= Kecharitomene Monastery =

12th century Byzantine female convent

The Theotokos Kecharitomene Monastery (Θεοτόκος Κεχαριτωμένη, Mother of God, full of grace) was a female convent built in the early 12th century in the Byzantine capital, Constantinople, by Empress Irene Doukaina. It survived until the 15th century.

The monastery is chiefly known through its extensive charter (typikon), issued by its founder c. 1110 and based on the model of the Theotokos Euergetis Monastery. It was built in the northern part of Constantinople, adjacent to the male monastery of Christ Philanthropos, founded slightly earlier (1107) by Irene. The two were separated by a wall, but served by a common water system.

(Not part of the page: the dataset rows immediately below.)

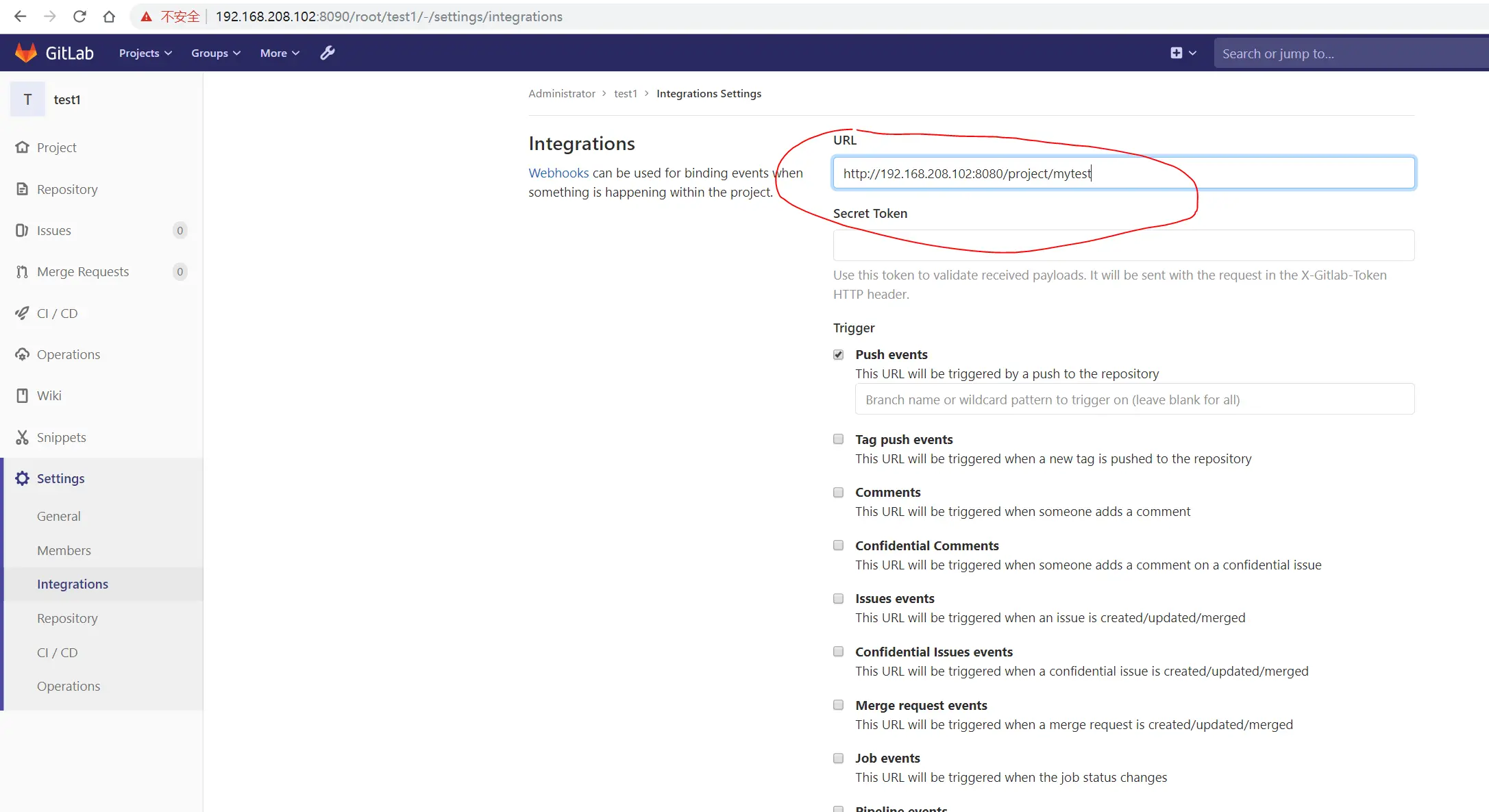1489x812 pixels.
Task: Open the Members settings page
Action: tap(64, 550)
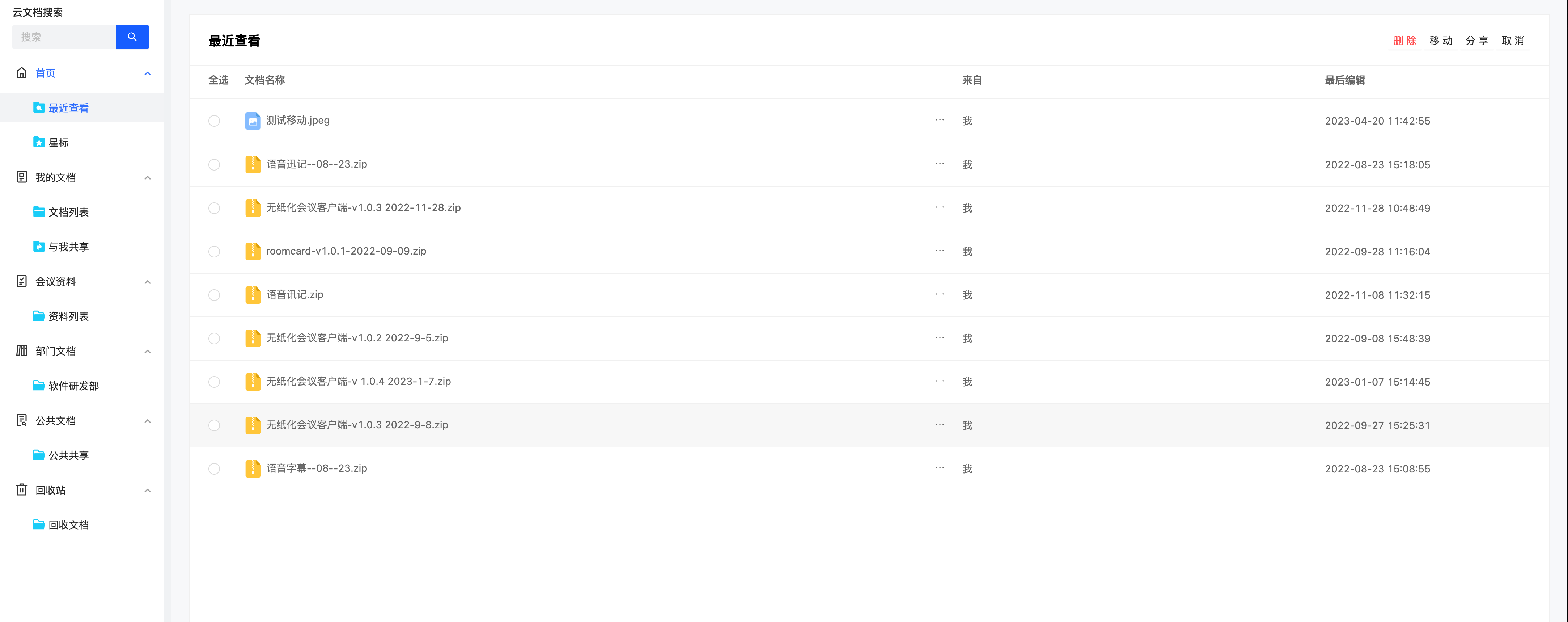Collapse the 首页 section chevron
Image resolution: width=1568 pixels, height=622 pixels.
(147, 73)
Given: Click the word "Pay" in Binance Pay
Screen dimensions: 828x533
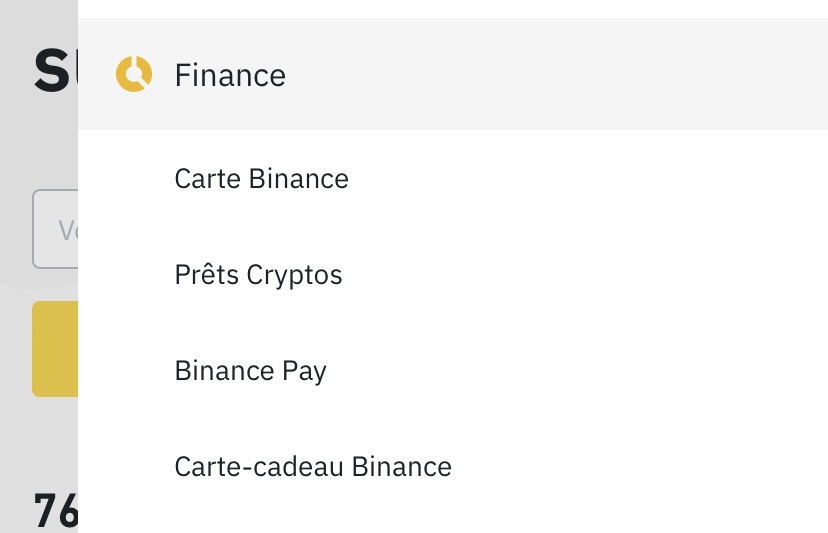Looking at the screenshot, I should [x=304, y=371].
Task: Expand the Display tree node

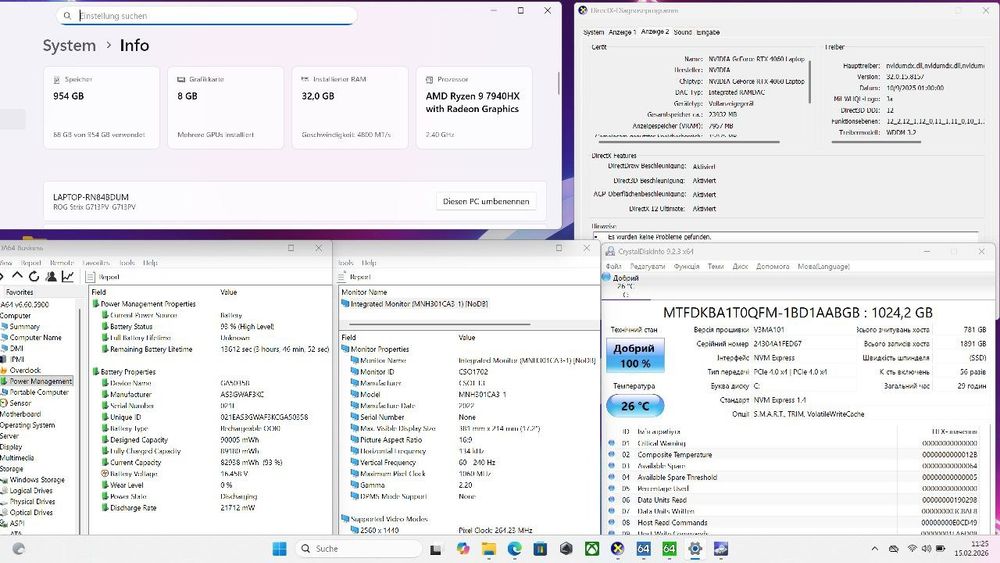Action: pyautogui.click(x=11, y=447)
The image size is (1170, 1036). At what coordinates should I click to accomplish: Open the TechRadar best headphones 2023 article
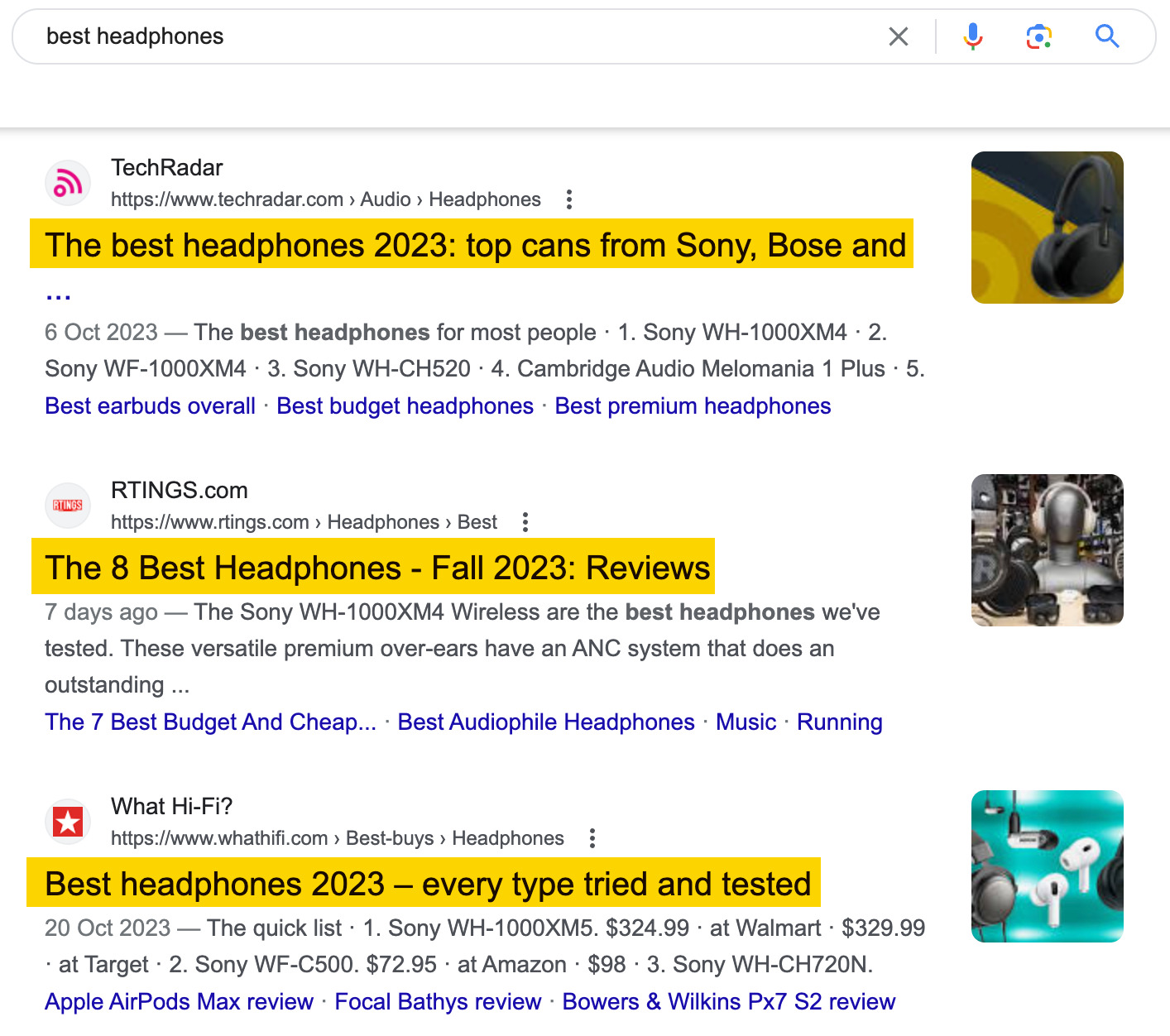click(476, 245)
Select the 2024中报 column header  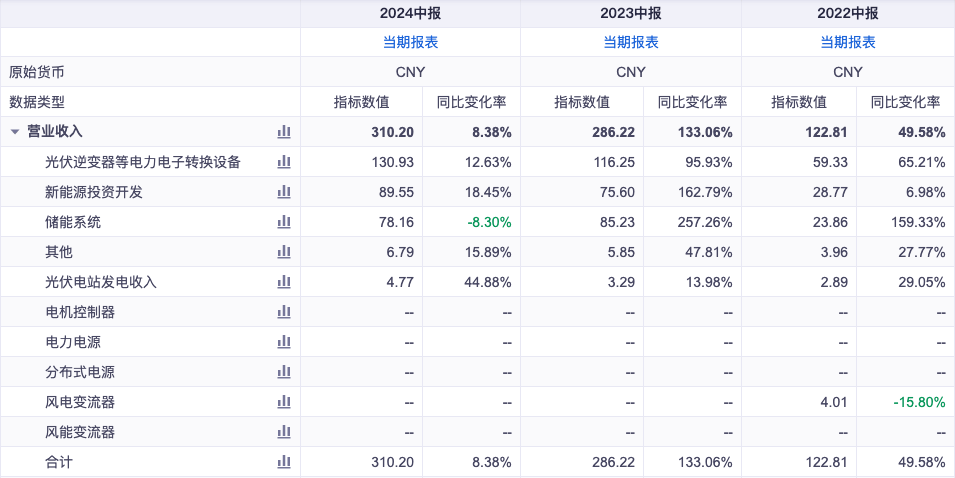click(x=411, y=13)
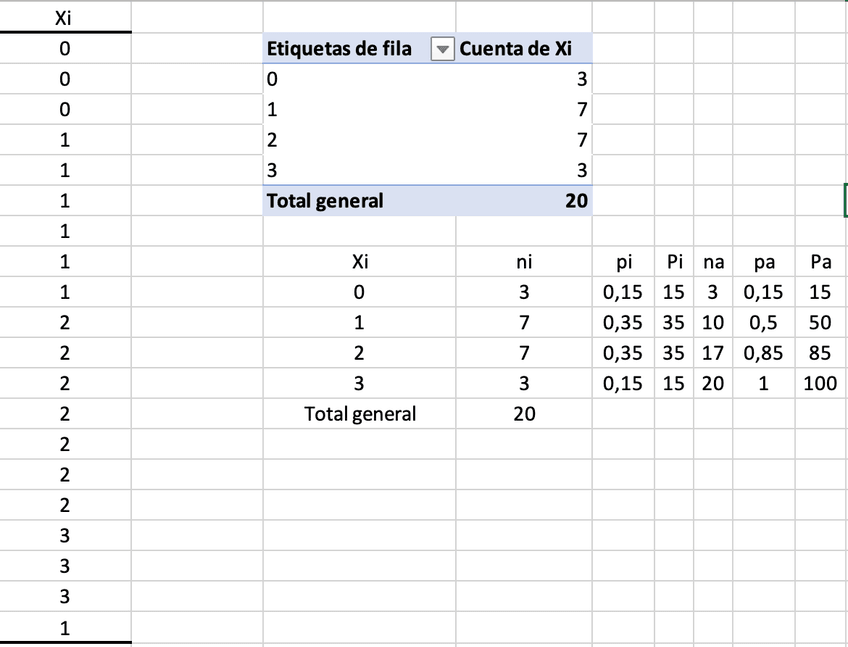Select the cell showing 100
Screen dimensions: 848x647
(820, 383)
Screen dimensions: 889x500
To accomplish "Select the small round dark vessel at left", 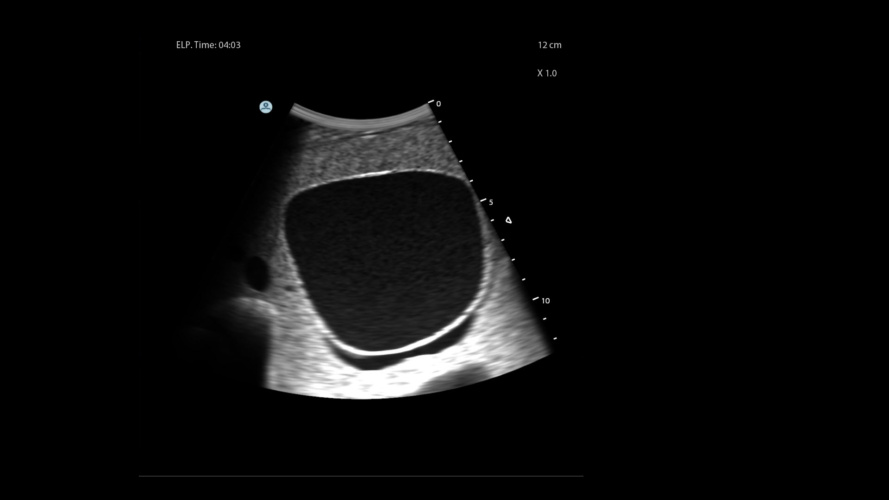I will (256, 273).
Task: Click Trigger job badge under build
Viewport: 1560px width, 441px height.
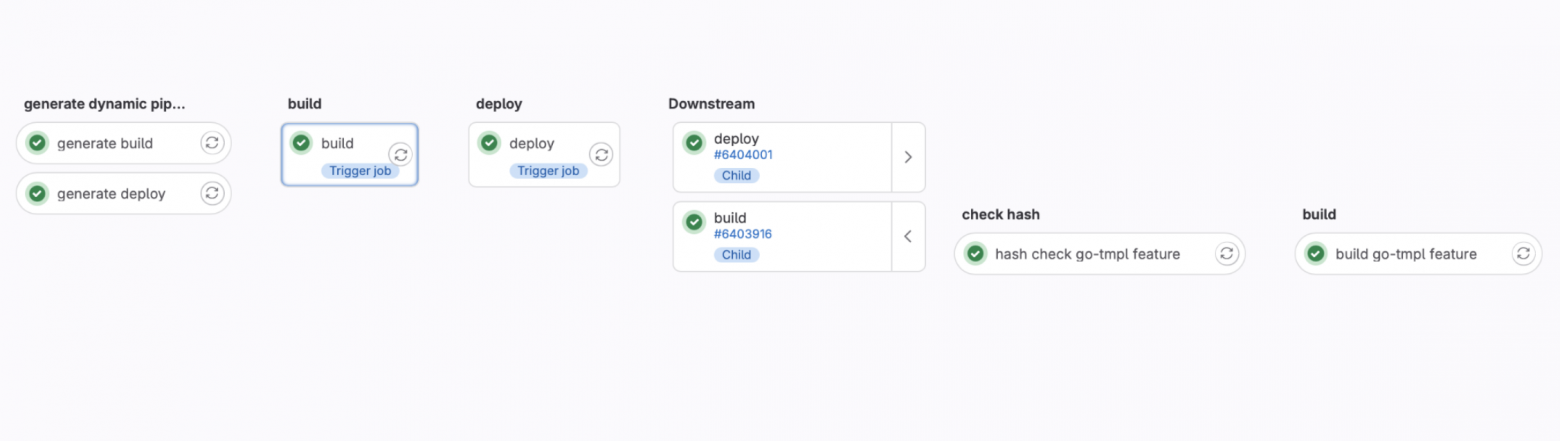Action: pyautogui.click(x=360, y=171)
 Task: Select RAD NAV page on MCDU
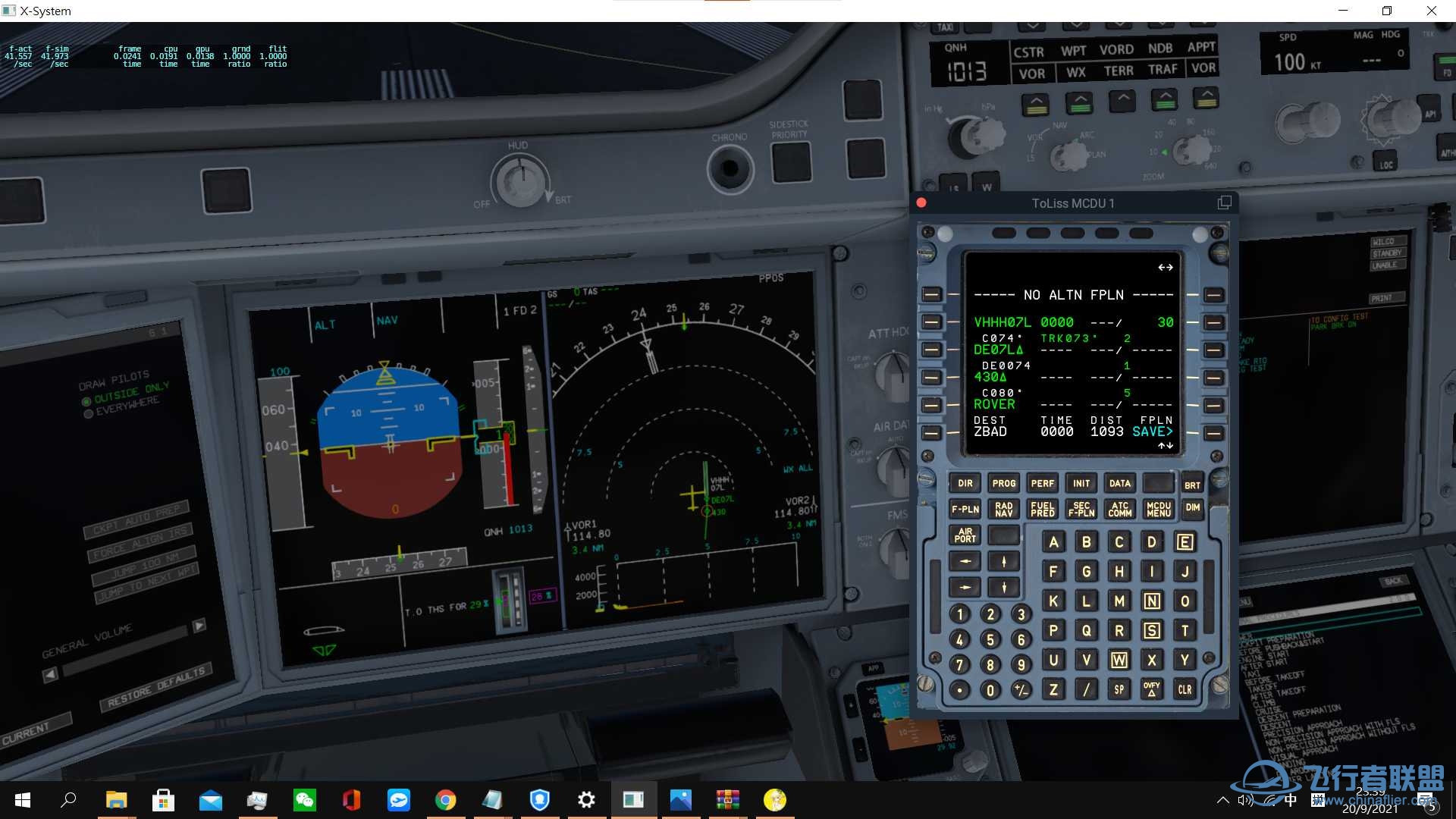point(1003,510)
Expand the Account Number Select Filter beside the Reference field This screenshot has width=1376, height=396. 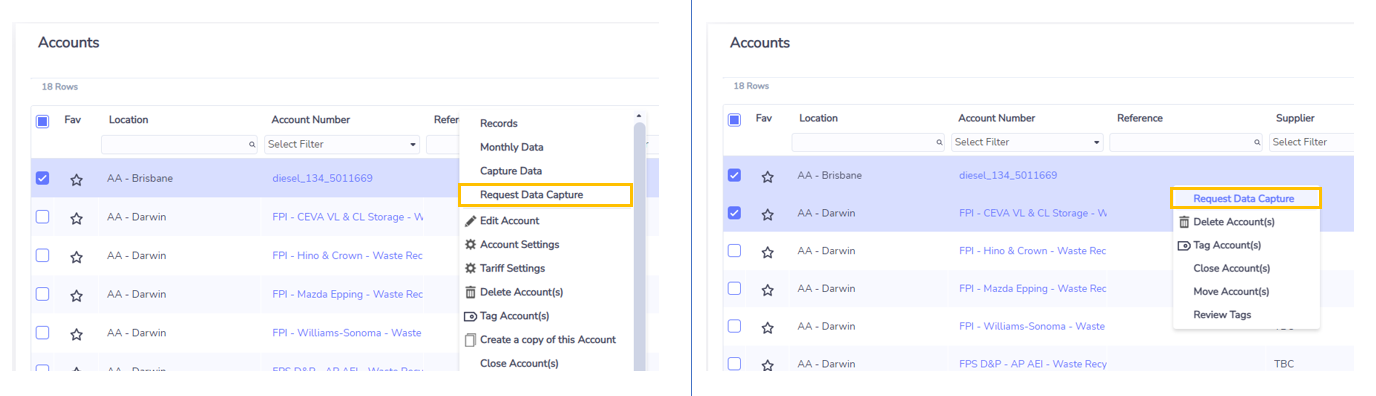click(x=1027, y=143)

According to the typikon, the monastery was initially envisaged to house 24 nuns, but the rules allowed the number to be raised to 40. It was cenobitic, with the nuns sleeping in a common dormitory rather than individual cells. The nuns lived in strict seclusion, and no men were allowed to enter the complex apart from the two priests, the steward, and the nuns' confessor, all four of whom were further required to be eunuchs. The only exception was made for the entry of a physician, who was to be either a eunuch or elderly. As an imperial foundation, it was closely associated with the ruling Komnenos dynasty, and Empress Irene built apartments for herself and other women of the imperial family. Irene's daughter Anna Komnene was forced to retire there after her husband's death, and it was here that she wrote the Alexiad.

The monastery is last attested in the 15th century, when the Russian pilgrim Zosima visited it. No known remains survive.